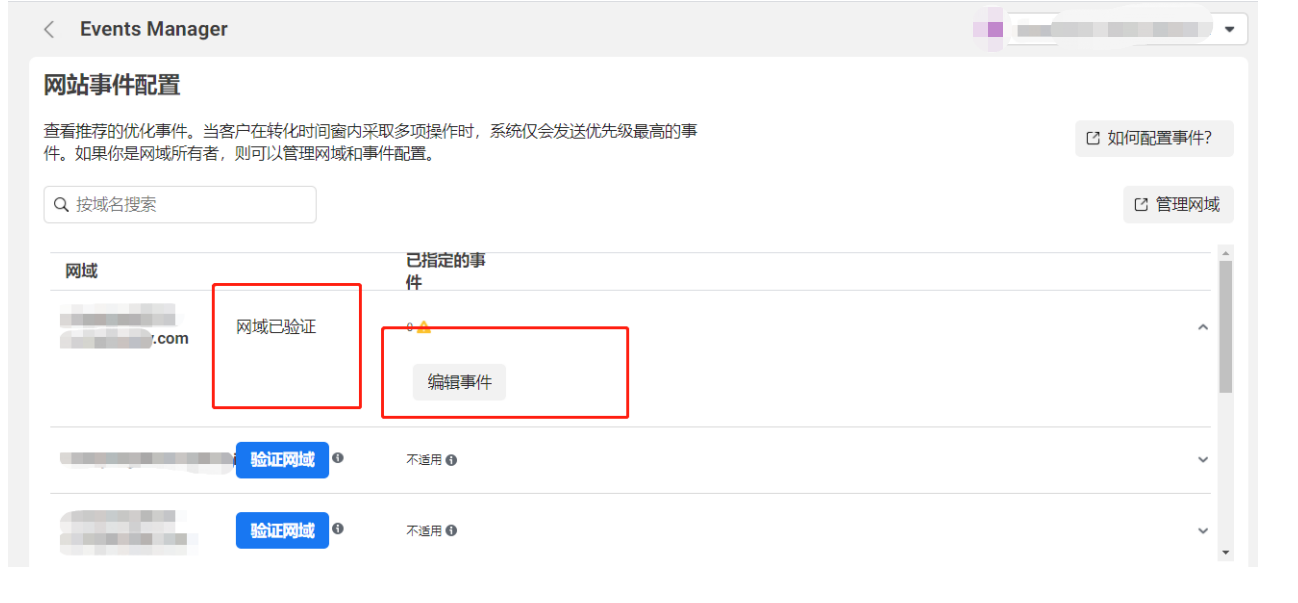The height and width of the screenshot is (603, 1298).
Task: Expand the second domain row details
Action: pos(1203,460)
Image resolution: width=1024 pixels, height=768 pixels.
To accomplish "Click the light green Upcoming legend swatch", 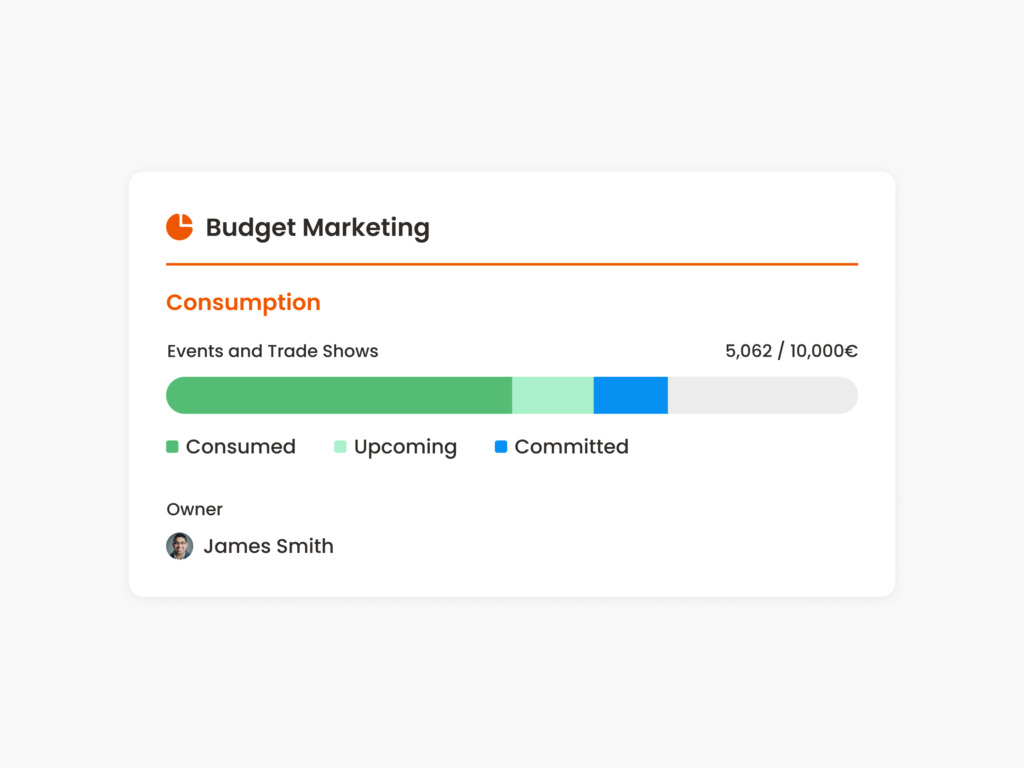I will (x=340, y=447).
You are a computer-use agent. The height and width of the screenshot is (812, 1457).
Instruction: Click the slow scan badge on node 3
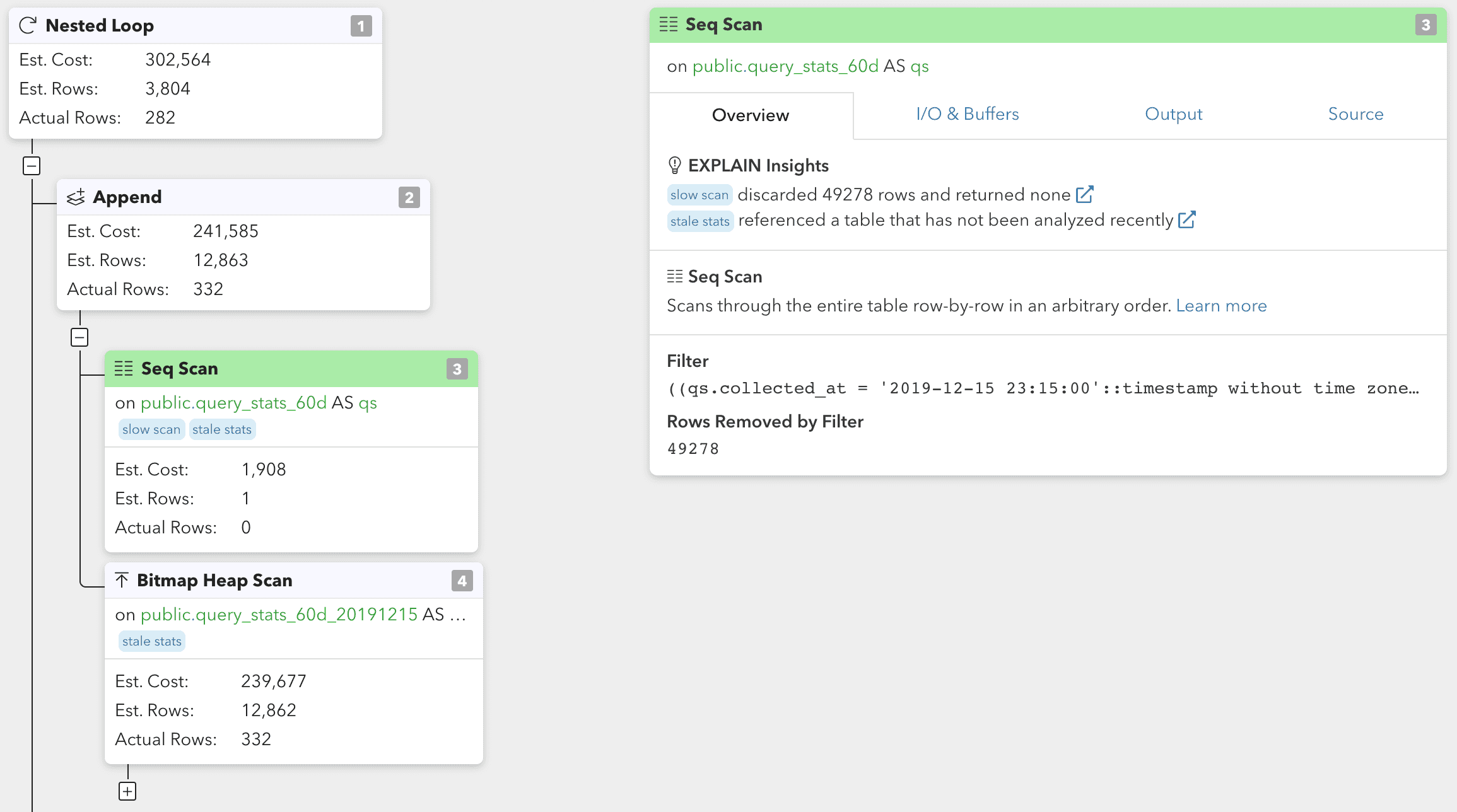(151, 429)
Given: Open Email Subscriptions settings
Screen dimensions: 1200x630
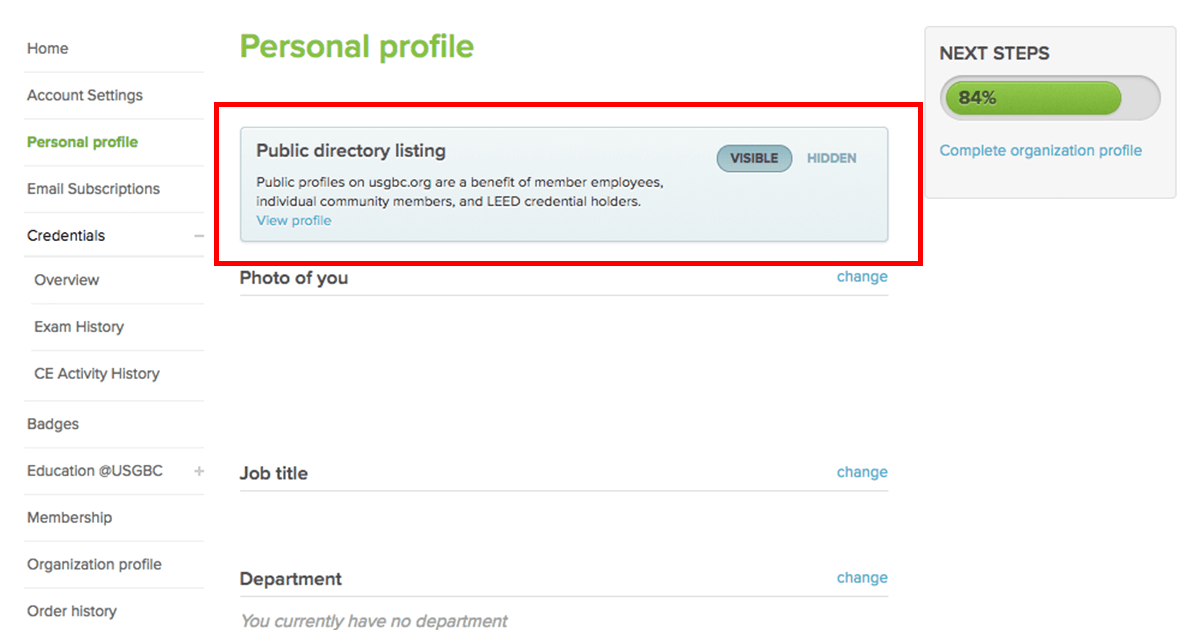Looking at the screenshot, I should click(x=93, y=189).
● ● ● ● ● ● ●
(Prompt): Retype, exactly and only, the lines from the one containing "You are a computer-use" through the end of the entries, both ends included, and omit all pictures.

(Exercise response):
You are a computer-use agent. The height and width of the screenshot is (812, 1457).
Instruction: Click the slow scan badge on node 3
(151, 429)
Given: Open Email Subscriptions settings
Screen dimensions: 1200x630
Looking at the screenshot, I should click(x=93, y=189).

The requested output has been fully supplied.